Commento biblico di Adam Clarke
Colossesi 2:18
Nessuno ti inganni della tua ricompensa con volontaria umiltà e adorazione degli angeli, invadendo le cose che non ha visto, vanamente gonfiato dalla sua mente carnale, Nessuno ti inganni - Μηδεις ὑμας καταβραβευετω· Nessuno prenda il premio da te che il βραβευς, brabeus, o giudice nelle gare, ti ha assegnato, in conseguenza dell'aver ottenuto la vittoria.
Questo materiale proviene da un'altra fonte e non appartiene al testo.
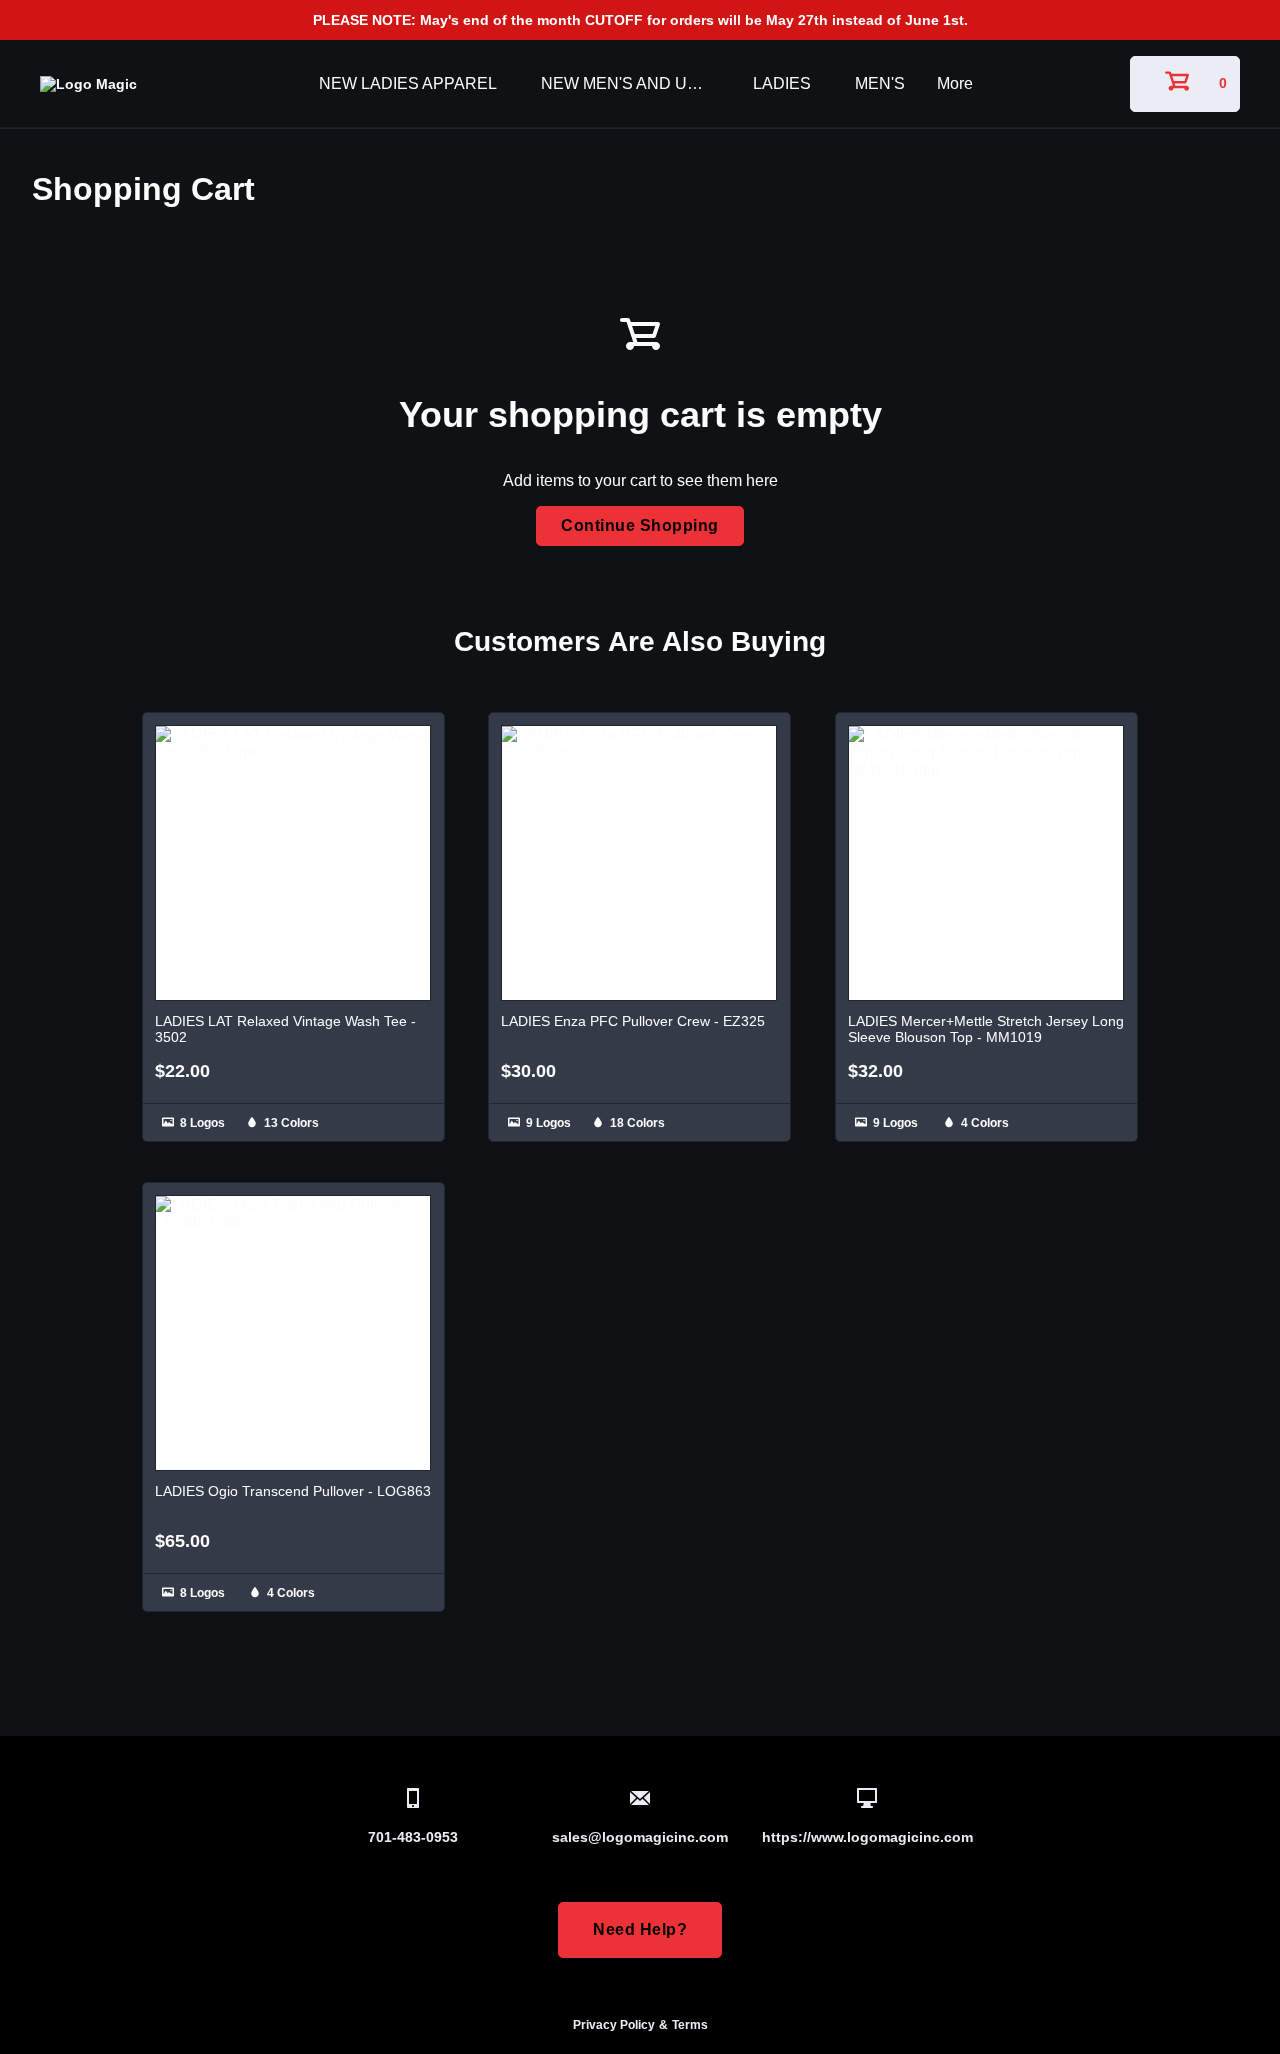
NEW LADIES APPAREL (408, 83)
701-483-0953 (413, 1837)
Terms (690, 2025)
Questo qualunque lettore vedrà, è un'allusione ai giochi olimpici e istmici, e ai premi assegnati a coloro che avevano ottenuto la vittoria in una o più delle gare che vi si svolgevano. I Colossesi avevano combattuto e vinto sotto la direzione di Cristo, ed egli, come unico giudice in questa gara, aveva assegnato loro il premio; i falsi maestri, ostentando grande modestia, umiltà e santità, si sforzavano di allontanarli dal Vangelo e di indurli a finire nella carne che era iniziata nello Spirito. Contro questi li ammonisce l'apostolo.
In una volontaria umiltà e adorazione degli angeli - Questo è un passaggio difficile, e per spiegarlo esaminerò il significato di alcuni dei termini principali dell'originale. La parola θελειν, volere, significa anche deliziare; e ταπειμοφροσυνη significa non solo umiltà o umiltà di mente, ma anche afflizione di mente; e ταπεινουν την ψυχην, Levitico 16:20 , Levitico 16:31 , e in molti altri luoghi, significa affliggere l'anima mediante il digiuno e l'abnegazione; e θρησκεια significa riverenza e modestia.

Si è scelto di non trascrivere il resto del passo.